Enemy Mine: Zandvliet's war film is compelling and powerful

The hardboiled noir of Raymond Chandler gets a mostly pleasing new spin in City Of Tiny Lights (DVD and VOD) WW½, which stars Riz Ahmed (Rogue One) as Wild Turkey-guzzling private eye Tommy Akhtar on the trail of a missing prostitute in moody, multicultural London. Strong performances from Ahmed, Billie Piper, as Akhtar's old flame, and Roshan Seth, as his ailing father, plus Dredd director Pete Travis' intense vision of the capital as a city drenched in rain, neon and shadow, are the big plus points here. What undermines it, however, is that the villain of the piece is totally obvious the moment you first clap eyes on him, while the plot becomes jammed up with CIA spooks, jihadis and regular flashbacks to a painful incident from Akhtar's past, which is meant to tie the main characters together, but actually distracts from the main story. Overall, and despite the fact screenwriter Patrick Neate adapts his own 2005 novel of the same name, it's all a bit of a muddle. That said, the characters and milieu intrigued me enough to make this more than worth the effort and I hope we see the excellent Ahmed reprise his role as Akhtar in the future.

City slicker: Riz Ahmed is London PI Tommy Akhtar

The Ghoul (VOD and cinemas) WWW doesn't deliver the full-blown horror its title suggests but is instead an unsettling psychological thriller that reminded me variously of Mulholland Drive, innumerable undercover cop movies, and Omer Fast's 2015 British puzzler, Remainder, which employed a similar Möbius strip motif in its plot and structure. Gareth Tunley's feature debut focuses on Chris (Prevenge's Tom Meeten), who is either an unemployed man with debilitating depression, imagining he's a homicide detective... or a homicide detective in the thrall of two psychiatrists/supernatural beings (Niamh Cusack and Geoffrey McGivern), who convince him he's just an unemployed man with debilitating depression.
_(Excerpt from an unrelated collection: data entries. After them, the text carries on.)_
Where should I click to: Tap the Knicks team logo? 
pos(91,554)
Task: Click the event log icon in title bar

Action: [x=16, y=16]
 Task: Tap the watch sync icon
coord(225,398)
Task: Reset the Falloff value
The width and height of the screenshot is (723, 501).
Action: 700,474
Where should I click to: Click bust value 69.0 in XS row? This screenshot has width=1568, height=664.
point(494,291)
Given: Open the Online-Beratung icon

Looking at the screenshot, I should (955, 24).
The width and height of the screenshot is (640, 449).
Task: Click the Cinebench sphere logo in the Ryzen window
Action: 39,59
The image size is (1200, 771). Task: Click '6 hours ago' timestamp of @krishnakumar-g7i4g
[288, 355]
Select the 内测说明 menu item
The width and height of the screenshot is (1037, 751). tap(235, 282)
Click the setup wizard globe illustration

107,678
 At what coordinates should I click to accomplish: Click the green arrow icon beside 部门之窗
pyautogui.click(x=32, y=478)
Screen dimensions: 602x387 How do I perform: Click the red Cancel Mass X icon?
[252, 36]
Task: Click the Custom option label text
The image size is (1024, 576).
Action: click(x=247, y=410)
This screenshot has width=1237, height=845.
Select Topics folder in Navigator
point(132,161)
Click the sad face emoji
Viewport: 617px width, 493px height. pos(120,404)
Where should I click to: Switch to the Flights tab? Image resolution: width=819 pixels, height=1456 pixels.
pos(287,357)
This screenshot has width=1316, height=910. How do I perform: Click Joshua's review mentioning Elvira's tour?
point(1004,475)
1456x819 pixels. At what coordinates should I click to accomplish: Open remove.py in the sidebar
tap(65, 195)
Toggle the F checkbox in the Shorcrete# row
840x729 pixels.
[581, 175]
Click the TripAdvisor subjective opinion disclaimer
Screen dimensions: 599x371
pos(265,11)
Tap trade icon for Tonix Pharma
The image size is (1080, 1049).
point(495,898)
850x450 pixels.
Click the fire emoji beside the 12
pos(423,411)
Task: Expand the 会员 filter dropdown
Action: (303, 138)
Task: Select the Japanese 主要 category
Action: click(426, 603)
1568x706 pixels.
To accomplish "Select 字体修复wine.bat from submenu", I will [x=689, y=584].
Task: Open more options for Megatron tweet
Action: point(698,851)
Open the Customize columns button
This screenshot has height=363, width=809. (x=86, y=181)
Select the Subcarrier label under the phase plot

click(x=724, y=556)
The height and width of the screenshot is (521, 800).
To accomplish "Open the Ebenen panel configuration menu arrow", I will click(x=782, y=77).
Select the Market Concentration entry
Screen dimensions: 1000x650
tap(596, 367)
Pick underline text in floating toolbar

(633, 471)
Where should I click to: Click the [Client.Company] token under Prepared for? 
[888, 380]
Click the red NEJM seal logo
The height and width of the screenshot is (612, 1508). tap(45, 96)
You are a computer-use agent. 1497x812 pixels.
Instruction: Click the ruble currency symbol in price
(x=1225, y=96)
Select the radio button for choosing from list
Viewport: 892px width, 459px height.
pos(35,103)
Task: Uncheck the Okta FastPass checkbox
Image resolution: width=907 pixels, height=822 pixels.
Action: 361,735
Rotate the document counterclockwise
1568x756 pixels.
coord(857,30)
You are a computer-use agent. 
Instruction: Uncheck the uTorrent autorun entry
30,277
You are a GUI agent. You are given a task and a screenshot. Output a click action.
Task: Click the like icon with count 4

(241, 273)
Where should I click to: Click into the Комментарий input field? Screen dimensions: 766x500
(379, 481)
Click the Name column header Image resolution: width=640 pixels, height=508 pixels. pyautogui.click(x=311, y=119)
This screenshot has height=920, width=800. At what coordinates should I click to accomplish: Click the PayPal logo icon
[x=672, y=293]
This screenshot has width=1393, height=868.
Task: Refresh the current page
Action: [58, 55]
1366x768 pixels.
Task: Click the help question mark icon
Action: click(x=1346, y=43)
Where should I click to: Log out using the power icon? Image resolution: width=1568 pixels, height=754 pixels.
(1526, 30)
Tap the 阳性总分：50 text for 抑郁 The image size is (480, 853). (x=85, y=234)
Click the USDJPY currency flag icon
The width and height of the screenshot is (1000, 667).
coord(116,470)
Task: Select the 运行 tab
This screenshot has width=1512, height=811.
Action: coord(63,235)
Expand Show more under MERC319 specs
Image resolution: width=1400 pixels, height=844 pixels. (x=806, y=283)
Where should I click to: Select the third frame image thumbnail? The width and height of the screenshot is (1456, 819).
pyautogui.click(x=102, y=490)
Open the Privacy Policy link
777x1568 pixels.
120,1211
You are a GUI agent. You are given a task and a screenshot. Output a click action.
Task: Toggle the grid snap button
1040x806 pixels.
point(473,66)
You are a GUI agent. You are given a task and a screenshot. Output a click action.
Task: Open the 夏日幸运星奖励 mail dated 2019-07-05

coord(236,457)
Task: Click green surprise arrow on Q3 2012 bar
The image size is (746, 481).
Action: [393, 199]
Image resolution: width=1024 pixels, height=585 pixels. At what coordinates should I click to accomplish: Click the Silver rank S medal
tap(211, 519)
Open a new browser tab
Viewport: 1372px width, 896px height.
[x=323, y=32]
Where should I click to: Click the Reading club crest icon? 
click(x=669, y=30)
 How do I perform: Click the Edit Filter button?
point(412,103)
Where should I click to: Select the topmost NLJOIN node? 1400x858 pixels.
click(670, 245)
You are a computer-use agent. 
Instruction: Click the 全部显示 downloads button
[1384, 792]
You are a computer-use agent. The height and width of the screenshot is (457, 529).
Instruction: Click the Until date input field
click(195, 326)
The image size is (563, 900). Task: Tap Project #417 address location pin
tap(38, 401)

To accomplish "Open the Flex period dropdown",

I've seen the film twice and still haven't the foggiest idea which it is, or even if those are the only two possible explanations on the table. Suffice to say, The Ghoul (the name Chris gives his illness) is an opaque and baffling piece of work. It's also rather good, especially if you get a kick out of puzzle-box movies that refuse to give up their secrets without a good old wrestle first.

Secret cinema: Gareth Tunley's The Ghoul is opaque and baffling

Finally, there's violent revenge thriller, Message From The King (Netflix) WW. Black Panther's Chadwick Boseman stars as Jacob King, a mysterious South African badass travelling to Los Angeles to find his missing sister, Bianca. King's investigations lead to a horrifying discovery and the realisation his sister was involved with some very nasty people, typified by Alfred Molina's paedophile movie producer and Luke Evans', erm, dentist. Director Fabrice du Welz certainly knows how to compose an eye-catching shot and I enjoyed how King's real identity - who he is back home in South Africa - is kept under wraps until the very end. Unfortunately, the dialogue is clunky, the pace uneven, and the plot overcooked with rather too many bad guys. There was one piece of foreshadowing early on so clumsy it actually made me laugh out loud.

Hail to the King: Chadwick Boseman has a score to settle

What I shall be watching this week: Interracial rom-com The Big Sick, Japanese monster reboot Shin Godzilla, and, if I can squeeze it in, comic-book adaptation Atomic Blonde.